VocalZoom’s technology is an optical sensor that is immune to acoustic noise. It measures the vibrations that are created only when a person is speaking — from the throat and face of the speaker — and converts the data into an audio signal.
VocalZoom has been working with Honda Xcelerator to apply its technology to the in-car experience. The two companies presented the results of their collaboration last week at the CES 2017 consumer electronics trade show in Las Vegas.
The Honda Xcelerator is an innovation program designed to promote collaborations between early stage technology startups and global Honda.
“The technology can be used anywhere and in any gadget,” Bakish said, “But the automotive industry is our primary focus” because the industry has a high demand for technology that allows accurate and clear communication through voice commands to make it more convenient and safer for drivers.
VocalZoom’s optical sensor can be installed in a car’s rear-view mirror, dashboard, seats or ceiling, where it can be used to acquire data from tiny vibrations in a driver’s facial skin while issuing voice commands.
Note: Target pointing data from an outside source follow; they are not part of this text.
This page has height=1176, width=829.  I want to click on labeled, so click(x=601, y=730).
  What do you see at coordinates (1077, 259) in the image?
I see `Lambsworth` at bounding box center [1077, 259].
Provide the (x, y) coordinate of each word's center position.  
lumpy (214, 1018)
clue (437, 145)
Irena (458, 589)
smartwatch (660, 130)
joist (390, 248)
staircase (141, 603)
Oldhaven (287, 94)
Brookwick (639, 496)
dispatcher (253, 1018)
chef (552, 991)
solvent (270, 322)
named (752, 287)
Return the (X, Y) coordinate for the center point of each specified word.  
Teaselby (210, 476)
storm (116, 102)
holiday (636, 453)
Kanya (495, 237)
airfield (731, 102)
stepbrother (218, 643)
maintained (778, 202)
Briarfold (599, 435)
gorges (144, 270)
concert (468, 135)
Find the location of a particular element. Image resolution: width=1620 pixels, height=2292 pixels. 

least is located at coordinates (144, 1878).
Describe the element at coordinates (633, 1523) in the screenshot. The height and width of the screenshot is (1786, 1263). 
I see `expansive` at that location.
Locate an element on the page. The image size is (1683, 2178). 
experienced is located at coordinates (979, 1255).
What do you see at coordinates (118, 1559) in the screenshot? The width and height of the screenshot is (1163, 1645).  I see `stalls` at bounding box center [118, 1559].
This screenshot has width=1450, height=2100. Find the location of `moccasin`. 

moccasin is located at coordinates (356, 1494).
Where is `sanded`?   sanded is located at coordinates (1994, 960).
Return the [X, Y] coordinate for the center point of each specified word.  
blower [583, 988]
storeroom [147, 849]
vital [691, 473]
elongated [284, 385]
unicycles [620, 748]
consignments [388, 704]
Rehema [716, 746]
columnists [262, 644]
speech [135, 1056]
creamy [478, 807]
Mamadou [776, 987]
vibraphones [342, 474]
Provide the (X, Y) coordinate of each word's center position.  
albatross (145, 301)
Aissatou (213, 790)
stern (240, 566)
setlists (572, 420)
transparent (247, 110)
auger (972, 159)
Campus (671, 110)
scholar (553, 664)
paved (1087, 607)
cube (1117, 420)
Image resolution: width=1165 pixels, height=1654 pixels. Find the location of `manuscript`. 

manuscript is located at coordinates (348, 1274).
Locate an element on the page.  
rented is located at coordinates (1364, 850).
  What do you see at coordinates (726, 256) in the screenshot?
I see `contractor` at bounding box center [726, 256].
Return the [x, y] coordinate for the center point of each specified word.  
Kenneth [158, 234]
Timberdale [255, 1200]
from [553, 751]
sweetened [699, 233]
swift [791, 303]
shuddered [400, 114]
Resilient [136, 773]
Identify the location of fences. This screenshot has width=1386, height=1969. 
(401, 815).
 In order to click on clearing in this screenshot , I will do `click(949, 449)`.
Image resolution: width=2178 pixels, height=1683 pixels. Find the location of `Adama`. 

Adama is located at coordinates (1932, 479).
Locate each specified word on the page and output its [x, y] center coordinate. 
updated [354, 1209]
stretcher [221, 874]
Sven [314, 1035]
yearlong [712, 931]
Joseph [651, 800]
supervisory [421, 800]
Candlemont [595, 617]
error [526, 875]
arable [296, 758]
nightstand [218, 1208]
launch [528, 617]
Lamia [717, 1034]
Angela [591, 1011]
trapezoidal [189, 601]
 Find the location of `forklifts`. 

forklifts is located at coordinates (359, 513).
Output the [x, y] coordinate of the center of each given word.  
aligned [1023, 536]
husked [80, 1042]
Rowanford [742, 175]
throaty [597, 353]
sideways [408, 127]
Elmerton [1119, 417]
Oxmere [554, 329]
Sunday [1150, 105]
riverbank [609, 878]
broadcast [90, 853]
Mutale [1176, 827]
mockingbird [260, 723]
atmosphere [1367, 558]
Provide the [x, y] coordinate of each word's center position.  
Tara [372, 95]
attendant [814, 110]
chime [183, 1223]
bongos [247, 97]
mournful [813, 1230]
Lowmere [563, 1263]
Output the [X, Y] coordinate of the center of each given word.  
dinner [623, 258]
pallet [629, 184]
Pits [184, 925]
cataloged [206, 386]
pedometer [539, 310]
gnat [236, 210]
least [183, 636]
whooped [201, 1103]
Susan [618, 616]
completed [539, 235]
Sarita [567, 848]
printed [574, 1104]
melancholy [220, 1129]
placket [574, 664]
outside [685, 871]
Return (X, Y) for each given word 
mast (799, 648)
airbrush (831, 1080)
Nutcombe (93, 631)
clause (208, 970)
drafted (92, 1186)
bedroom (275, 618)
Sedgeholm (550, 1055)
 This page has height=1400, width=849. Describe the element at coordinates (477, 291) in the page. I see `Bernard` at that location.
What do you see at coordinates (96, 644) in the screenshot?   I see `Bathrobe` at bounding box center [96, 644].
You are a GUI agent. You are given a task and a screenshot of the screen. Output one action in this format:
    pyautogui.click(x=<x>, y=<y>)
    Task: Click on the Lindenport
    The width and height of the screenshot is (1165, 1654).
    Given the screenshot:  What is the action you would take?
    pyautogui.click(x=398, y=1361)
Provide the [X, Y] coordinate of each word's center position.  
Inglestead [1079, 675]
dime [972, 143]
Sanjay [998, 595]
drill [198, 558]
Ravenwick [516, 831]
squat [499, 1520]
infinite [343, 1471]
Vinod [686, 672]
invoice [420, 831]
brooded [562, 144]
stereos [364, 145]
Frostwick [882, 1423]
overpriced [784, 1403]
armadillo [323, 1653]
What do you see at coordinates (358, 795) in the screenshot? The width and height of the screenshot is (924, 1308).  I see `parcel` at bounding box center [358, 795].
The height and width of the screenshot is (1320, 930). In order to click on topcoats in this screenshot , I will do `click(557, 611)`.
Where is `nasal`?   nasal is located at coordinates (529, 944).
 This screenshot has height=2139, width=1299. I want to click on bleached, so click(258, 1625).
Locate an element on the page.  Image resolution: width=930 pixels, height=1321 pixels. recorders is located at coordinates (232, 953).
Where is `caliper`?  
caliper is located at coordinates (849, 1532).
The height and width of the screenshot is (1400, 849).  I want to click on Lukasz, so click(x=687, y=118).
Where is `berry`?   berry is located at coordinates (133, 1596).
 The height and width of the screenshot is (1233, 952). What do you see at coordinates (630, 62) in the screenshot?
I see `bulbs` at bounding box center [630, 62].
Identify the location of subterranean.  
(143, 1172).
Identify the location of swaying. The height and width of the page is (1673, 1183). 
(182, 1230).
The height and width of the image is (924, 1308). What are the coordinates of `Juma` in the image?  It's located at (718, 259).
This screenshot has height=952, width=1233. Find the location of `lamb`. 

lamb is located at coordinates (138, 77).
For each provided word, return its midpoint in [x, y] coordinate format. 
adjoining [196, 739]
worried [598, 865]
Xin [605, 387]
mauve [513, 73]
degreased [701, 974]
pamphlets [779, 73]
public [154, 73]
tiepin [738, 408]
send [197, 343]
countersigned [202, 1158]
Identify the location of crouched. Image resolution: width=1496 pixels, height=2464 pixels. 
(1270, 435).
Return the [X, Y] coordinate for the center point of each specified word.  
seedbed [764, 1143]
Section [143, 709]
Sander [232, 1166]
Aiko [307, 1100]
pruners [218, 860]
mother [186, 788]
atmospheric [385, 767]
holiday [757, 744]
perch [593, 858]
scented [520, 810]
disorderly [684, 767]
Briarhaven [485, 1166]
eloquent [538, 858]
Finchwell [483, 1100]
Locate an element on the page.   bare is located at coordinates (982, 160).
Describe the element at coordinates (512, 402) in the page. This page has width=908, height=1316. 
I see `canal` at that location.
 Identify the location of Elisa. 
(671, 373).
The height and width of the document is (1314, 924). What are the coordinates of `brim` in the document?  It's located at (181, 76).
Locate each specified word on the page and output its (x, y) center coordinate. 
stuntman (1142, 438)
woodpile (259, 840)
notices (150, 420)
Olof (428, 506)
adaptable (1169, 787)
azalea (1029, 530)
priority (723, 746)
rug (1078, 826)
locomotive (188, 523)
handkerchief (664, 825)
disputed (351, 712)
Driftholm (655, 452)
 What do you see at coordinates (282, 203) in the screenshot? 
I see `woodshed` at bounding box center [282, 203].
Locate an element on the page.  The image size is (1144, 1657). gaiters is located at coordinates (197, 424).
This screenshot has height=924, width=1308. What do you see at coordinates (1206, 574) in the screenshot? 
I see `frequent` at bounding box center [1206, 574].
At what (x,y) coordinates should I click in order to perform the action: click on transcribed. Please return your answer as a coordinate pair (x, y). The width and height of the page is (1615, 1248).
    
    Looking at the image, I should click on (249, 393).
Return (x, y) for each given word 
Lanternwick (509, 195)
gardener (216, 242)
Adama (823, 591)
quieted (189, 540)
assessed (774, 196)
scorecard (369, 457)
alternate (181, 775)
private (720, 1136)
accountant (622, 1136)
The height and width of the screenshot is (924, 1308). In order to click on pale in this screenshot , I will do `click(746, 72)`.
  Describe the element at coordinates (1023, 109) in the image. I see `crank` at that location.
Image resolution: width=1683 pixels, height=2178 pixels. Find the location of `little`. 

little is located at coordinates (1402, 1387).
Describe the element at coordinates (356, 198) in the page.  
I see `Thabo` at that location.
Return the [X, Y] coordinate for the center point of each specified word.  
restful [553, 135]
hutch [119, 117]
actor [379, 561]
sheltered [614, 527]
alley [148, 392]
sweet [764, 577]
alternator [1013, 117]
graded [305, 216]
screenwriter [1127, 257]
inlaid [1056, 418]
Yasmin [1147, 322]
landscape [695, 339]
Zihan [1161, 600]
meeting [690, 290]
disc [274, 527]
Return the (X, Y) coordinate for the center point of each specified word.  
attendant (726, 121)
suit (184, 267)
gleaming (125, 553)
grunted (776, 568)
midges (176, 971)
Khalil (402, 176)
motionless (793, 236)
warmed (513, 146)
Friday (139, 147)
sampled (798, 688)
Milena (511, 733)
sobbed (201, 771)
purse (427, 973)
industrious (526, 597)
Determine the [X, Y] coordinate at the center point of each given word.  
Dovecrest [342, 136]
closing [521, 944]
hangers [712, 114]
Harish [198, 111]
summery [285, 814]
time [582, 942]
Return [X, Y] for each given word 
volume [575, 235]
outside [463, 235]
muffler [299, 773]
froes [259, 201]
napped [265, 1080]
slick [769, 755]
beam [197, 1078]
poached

This data is measured and converted to an isolated, “near-perfect reference signal” that automotive voice control systems can understand and quickly respond to, regardless of noise levels, the company said.
Tests have shown performance improvements of at least 50 percent compared to traditional speech-recognition technology in a quiet automotive environment, and even better in noisy environments, VocalZoom said in a statement.
The Yokne’am, Israel-based company, founded in 2010 to focus on human-to-machine-communication, has been working together with a number of original equipment manufacturers to integrate its technology into their products. Honda is just one of the car manufacturers it is working with, Bakish said.
The first application of VocalZoom’s speech recognition technology will be in the consumer electronics market, he said, in products like virtual reality headsets and virtual reality helmets for motorcycles, sometime during 2017 and 2018, he said. The technology is expected to be deployed in cars, including Honda models, sometime in 2019.
VocalZoom investors include 3M Ventures, OurCrowd, Motorola Solutions and Japan’s Fuetrek Co.